■ Data to examine
......

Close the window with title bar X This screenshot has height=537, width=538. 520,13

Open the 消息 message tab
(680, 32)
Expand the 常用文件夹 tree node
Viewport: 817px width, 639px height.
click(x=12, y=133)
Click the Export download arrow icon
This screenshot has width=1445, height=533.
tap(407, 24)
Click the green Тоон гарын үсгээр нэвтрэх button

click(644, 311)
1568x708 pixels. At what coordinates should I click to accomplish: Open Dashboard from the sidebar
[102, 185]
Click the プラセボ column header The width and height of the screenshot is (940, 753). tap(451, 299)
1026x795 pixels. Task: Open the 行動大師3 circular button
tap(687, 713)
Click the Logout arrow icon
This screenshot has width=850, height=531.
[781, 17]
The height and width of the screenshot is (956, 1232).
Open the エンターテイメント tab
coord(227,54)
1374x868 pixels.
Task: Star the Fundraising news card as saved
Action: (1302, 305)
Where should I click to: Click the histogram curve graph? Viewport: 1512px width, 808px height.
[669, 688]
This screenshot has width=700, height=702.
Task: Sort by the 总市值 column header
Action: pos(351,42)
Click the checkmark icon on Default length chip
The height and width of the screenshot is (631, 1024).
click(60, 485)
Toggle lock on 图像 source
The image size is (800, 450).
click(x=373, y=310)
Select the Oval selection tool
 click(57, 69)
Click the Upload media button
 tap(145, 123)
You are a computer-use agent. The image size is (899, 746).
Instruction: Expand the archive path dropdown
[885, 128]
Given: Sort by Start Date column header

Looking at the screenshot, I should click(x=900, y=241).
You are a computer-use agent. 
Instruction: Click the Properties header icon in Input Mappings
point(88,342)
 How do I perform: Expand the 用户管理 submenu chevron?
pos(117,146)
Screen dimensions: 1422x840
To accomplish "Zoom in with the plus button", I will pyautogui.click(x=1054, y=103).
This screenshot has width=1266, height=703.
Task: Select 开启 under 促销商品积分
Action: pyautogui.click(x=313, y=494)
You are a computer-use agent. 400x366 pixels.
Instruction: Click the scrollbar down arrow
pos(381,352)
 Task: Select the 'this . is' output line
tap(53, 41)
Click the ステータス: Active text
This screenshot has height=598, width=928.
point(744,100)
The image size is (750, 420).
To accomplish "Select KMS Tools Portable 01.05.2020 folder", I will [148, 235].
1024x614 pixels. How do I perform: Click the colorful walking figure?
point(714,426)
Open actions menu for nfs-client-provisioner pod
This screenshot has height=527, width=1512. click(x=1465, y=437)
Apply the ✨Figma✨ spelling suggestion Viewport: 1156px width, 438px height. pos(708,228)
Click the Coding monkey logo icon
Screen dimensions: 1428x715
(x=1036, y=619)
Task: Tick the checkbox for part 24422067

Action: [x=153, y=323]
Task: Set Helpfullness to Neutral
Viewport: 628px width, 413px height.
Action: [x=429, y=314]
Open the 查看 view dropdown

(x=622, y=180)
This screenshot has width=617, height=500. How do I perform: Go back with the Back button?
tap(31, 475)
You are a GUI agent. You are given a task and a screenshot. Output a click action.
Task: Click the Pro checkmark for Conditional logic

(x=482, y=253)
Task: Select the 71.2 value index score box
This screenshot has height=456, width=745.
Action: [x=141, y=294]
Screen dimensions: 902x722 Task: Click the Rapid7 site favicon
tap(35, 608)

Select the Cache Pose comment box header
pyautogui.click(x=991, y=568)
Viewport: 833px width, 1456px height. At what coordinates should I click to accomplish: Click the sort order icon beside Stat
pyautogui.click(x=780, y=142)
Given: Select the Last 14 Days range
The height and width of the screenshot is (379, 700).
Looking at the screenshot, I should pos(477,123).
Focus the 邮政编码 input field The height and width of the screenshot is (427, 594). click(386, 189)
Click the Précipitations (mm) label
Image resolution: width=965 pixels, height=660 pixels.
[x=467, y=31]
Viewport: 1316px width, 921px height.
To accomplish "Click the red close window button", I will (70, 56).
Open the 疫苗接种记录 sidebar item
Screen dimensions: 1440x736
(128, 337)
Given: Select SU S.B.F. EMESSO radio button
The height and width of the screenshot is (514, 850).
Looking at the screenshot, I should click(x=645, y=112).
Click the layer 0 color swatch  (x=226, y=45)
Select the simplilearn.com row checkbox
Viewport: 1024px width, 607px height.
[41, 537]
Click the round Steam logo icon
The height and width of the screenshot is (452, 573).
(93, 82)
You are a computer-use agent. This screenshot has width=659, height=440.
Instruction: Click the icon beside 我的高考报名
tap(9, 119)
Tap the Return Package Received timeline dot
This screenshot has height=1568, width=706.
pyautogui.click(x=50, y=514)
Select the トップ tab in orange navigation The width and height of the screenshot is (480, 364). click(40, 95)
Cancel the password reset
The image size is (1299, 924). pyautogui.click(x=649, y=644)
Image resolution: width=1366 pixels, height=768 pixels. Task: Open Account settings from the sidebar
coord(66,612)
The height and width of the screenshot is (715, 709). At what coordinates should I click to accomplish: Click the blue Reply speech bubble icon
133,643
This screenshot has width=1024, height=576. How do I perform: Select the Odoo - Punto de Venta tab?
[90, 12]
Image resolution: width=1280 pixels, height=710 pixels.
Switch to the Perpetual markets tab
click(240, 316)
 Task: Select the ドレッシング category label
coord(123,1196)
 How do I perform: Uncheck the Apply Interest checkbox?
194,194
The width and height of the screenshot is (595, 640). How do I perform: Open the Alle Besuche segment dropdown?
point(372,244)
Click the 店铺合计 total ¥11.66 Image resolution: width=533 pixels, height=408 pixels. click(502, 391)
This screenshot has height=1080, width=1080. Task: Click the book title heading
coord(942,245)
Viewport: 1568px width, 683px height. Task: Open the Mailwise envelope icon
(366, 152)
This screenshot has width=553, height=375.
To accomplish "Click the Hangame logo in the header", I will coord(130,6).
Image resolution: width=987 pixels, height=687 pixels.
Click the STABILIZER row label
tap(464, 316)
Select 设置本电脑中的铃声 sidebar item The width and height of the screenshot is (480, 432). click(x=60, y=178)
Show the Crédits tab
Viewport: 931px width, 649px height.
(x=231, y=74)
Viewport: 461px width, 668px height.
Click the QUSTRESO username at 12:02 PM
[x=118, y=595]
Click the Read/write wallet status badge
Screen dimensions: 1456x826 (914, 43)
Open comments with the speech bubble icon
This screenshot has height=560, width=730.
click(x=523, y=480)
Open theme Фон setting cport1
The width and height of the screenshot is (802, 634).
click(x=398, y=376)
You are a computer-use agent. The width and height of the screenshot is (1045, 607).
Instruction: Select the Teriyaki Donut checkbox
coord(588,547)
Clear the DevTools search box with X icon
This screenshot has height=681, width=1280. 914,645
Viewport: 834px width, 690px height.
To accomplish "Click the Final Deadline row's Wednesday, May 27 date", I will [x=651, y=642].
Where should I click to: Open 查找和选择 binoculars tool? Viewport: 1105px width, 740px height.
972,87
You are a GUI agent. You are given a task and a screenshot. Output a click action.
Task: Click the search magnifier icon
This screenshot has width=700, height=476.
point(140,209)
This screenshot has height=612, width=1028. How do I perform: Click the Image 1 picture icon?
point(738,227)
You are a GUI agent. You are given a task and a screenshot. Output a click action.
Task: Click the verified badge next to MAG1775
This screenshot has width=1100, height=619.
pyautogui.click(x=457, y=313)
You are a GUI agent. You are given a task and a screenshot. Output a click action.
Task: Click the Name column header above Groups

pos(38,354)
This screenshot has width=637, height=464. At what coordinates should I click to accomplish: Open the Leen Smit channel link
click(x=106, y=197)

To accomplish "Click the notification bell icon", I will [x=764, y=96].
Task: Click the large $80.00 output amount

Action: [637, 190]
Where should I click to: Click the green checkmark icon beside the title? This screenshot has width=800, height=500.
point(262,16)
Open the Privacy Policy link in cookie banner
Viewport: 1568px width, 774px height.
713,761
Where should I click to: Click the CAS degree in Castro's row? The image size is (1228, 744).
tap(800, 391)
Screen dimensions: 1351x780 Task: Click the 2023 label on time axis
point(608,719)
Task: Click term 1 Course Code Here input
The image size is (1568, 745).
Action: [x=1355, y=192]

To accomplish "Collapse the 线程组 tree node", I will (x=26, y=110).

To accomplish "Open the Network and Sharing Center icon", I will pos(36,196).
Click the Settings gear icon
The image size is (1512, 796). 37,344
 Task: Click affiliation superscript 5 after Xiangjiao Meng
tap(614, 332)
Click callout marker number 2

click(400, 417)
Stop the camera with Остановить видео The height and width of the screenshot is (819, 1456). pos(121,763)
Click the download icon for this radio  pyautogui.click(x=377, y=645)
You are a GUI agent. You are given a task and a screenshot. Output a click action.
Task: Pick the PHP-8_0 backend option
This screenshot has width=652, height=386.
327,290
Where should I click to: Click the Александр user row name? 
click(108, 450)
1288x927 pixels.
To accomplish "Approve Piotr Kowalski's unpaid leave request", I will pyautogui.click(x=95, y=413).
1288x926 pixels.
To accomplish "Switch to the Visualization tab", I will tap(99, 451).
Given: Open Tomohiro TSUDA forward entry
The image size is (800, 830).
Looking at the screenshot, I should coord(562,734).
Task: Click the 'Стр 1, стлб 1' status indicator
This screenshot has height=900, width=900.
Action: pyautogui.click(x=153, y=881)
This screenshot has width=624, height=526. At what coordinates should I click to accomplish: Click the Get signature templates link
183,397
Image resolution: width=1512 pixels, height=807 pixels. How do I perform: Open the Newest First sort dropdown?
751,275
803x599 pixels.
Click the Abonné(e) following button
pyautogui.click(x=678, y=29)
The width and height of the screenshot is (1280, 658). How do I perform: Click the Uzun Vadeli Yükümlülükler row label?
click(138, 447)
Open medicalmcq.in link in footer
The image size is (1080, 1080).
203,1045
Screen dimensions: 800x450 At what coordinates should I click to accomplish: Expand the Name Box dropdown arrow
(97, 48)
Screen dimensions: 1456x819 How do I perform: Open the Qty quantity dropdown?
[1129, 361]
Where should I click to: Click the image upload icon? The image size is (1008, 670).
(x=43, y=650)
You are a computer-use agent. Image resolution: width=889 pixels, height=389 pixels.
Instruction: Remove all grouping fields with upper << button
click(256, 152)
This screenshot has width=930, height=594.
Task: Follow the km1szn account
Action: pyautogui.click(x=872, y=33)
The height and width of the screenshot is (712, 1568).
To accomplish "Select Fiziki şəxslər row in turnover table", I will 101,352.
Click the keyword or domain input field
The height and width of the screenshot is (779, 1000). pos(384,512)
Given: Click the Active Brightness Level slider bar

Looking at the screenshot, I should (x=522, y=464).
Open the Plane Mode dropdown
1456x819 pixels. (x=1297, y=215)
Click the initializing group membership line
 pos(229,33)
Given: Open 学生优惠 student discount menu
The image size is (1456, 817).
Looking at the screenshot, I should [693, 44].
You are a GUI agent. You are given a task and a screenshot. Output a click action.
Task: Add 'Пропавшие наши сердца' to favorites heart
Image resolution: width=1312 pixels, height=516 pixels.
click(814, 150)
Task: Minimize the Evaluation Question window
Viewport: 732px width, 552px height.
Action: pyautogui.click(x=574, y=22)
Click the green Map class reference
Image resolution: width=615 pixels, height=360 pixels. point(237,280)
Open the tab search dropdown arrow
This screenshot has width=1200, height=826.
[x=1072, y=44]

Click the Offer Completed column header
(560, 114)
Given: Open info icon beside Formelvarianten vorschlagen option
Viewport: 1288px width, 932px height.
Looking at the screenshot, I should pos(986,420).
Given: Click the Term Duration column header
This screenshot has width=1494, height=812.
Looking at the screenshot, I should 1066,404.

......

■ Task to complete
What are the lines above that hold the string "radio"? Copy them.

■ Answer box
Given: Select SU S.B.F. EMESSO radio button
Click the download icon for this radio  pyautogui.click(x=377, y=645)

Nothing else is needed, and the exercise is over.